C’è un po’ di nebbia in cima alla montagna. La strada è un continuo viavai di macchine che vanno in Austria, o entrano in Italia. Appena poco fuori San Candido, in Val Pusteria, in direzione Versciaco (ultimo avamposto italiano prima del confine), un sacrario dedicato ai morti della I Guerra Mondiale si staglia nel panorama.
E’ una giornata rilassante. Mi hanno detto che una piacevole cabinovia mi porterà da Versciaco fino al Monte Elmo, e di lì potrò partire per altre meravigliose passeggiate. Il gps mi segnala che sono ormai vicino, quando vengo attratto (dai miei occhi naturali) da una costruzione circolare. Mi devo fermare. La gita può aspettare.
Evitato un super-tamponamento con una manovra un po’ azzardata, riesco a mollare l’automobile. Quello che ho davanti a me, è il sacrario militare di San Candido che apprendo, essere particolare poiché molti dei militari qui sepolti, operavano in zone anche molto lontane da quella del Sud Tirolo.
In questo luogo hanno trovato eterno riposo duecentodiciotto caduti italiani, quattordici dei quali ignoti, e dieci austro-ungarici provenienti dai cimiteri militari di Bressanone (BZ), Mis (frazione di Sospirolo, in provincia di Trento) e San Zeno di Montagna (VR).
Realizzato nel 1939 dall’architetto Giovanni Greppi e dallo scultore Giannino Castiglioni, l’edificio giace nella vallata prativa di San Candido, tra il fiume Drava (749 km di lunghezza, attraverso Italia, Slovenia, Austria, Croazia, Ungheria) e la statale per il valico di frontiera di Prato alla Drava.
Caduti della I Guerra Mondiale. Il primo dei conflitti totali. Quello che portò a troppi zeri il numero dei morti. Uno scontro globale che porterà in dote, per la prima volta, la mattanza di civili: il quindici per cento delle vittime totali, dato purtroppo che salirà in maniera esponenziale nella II Guerra Mondiale, fino ad arrivare al dramma dei giorni nostri.

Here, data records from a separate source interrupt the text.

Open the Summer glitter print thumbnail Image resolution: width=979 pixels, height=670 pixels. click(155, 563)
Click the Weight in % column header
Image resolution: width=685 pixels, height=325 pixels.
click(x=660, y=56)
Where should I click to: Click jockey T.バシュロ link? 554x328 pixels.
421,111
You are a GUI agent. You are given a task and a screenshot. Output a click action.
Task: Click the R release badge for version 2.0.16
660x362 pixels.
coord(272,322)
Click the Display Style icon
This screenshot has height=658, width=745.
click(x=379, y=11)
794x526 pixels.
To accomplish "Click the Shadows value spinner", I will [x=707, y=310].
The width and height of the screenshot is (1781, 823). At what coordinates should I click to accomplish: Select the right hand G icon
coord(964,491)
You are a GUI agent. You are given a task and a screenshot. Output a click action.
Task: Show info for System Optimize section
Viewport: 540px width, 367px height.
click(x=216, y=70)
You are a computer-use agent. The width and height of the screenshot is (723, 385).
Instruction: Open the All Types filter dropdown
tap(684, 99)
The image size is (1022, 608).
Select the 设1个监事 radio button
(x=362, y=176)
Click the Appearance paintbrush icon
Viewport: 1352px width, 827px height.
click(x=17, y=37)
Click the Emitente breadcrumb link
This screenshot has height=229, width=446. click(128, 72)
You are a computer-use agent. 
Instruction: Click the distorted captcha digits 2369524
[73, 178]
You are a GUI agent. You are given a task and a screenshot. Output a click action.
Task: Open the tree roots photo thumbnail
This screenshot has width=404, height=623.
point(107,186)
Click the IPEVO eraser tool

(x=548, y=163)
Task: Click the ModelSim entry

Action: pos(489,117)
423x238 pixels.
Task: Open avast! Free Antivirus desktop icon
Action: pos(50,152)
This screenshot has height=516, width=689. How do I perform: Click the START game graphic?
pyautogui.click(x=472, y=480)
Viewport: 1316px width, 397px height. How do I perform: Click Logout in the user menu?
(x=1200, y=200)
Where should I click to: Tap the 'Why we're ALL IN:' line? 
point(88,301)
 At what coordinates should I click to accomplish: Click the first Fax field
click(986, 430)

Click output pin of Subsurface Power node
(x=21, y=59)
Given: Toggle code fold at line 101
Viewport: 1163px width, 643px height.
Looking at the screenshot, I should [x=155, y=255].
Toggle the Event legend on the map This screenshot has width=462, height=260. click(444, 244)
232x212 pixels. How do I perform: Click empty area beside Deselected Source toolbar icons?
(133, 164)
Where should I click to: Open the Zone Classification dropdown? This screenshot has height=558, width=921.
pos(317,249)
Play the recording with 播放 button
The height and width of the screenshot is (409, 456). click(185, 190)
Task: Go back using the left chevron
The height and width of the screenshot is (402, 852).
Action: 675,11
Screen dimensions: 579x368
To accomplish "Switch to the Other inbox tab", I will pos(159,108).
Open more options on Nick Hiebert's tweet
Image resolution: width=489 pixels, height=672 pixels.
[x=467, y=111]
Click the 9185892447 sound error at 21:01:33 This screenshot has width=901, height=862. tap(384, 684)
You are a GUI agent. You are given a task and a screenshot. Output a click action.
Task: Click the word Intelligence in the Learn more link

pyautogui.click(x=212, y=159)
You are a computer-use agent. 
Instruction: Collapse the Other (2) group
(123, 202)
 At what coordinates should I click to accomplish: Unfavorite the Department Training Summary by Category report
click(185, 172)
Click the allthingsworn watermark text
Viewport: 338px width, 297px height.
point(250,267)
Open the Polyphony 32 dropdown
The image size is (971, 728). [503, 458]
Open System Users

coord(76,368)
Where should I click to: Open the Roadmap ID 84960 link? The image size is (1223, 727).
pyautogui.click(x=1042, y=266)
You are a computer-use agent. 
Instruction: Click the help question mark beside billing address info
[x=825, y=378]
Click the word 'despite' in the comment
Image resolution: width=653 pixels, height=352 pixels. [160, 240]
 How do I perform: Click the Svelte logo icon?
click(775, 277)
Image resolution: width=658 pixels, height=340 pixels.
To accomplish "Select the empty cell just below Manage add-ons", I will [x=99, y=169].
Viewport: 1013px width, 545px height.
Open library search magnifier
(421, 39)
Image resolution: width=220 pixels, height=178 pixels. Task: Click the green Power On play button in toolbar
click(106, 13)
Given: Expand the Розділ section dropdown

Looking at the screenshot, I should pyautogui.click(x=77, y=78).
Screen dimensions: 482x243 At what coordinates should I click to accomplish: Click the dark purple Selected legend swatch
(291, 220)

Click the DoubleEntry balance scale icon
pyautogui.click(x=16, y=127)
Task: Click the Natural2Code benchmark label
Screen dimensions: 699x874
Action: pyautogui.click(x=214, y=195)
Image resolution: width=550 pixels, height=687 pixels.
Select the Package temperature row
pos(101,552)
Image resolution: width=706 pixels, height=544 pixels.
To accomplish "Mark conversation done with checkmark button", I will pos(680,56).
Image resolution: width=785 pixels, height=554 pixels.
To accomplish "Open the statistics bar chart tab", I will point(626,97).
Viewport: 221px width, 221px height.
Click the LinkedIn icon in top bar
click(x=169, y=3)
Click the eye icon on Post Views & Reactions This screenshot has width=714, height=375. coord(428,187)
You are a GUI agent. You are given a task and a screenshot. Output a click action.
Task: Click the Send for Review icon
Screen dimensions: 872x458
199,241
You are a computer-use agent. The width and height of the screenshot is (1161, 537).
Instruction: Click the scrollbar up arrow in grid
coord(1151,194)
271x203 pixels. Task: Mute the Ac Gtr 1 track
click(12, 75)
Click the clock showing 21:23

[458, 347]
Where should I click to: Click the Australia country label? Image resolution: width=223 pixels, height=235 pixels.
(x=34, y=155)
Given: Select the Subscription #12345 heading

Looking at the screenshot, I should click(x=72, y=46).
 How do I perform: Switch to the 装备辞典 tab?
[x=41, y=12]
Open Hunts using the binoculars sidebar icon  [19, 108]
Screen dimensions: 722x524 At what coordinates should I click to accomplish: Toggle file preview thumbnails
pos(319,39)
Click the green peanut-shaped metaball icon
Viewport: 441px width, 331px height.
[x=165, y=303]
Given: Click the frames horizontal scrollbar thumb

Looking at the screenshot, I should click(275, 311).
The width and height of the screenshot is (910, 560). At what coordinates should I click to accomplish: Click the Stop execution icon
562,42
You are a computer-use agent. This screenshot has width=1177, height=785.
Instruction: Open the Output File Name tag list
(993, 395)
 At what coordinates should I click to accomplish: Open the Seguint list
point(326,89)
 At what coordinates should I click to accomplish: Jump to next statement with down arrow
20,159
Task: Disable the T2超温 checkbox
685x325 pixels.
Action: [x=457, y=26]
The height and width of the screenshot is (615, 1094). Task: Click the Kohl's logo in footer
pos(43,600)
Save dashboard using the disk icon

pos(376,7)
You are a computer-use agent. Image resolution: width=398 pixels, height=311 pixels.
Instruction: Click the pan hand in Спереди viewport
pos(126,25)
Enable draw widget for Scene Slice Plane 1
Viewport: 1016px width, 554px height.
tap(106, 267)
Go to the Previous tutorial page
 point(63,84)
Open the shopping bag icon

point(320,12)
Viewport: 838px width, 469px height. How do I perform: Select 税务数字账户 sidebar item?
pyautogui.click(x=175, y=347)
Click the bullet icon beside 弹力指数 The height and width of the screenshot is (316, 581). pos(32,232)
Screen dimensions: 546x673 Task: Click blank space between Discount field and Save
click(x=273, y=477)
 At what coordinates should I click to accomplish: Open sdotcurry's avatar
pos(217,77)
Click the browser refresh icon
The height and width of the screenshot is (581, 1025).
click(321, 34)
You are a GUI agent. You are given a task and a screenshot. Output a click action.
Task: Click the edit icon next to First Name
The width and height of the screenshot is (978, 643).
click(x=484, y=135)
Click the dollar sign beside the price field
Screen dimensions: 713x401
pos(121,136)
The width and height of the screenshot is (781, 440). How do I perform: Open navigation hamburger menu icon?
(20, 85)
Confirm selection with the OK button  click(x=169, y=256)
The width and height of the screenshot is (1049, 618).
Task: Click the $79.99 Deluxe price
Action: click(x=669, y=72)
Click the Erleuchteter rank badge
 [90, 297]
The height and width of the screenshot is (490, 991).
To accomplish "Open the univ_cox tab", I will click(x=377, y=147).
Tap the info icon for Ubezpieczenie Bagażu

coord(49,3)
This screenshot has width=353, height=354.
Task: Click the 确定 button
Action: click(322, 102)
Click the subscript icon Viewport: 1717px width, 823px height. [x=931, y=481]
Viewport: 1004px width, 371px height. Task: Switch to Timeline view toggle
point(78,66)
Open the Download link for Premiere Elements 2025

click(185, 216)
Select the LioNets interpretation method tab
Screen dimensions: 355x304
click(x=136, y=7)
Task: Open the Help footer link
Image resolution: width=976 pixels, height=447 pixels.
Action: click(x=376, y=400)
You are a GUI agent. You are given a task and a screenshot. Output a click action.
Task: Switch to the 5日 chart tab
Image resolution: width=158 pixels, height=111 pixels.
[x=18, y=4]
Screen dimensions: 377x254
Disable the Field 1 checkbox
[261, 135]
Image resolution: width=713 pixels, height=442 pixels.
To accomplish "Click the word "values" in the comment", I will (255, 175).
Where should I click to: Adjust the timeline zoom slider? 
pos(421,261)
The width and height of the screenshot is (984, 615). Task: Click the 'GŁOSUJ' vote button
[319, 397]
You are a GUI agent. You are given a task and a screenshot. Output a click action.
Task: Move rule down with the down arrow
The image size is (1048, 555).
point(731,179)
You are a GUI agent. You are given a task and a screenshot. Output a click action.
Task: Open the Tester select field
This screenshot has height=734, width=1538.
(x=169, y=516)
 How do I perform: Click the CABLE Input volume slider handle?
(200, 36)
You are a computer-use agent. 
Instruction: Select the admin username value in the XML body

Un sacrario militare. Con italiani e austriaci. Insieme. Una scelta fatta forse per sancire la pace tra le due nazioni. Perché di fronte alla morte, a che serve il passaporto o l’appartenenza? Forse un edificio militare di preghiera può anche diventare un luogo di pace.
Le ruote continuano a graffiare l’asfalto. Mi sento solo ad essere in questo momento l’unico davanti a queste poche centinaia di morti. Cerco qualche fiore da donare. A un ricordo. A una speranza che che la saggezza e la nonviolenza possano un giorno trionfare. Sarà banale, ma qui. Dinnanzi a ciò, riesco solo a pensare (e credere) a questo.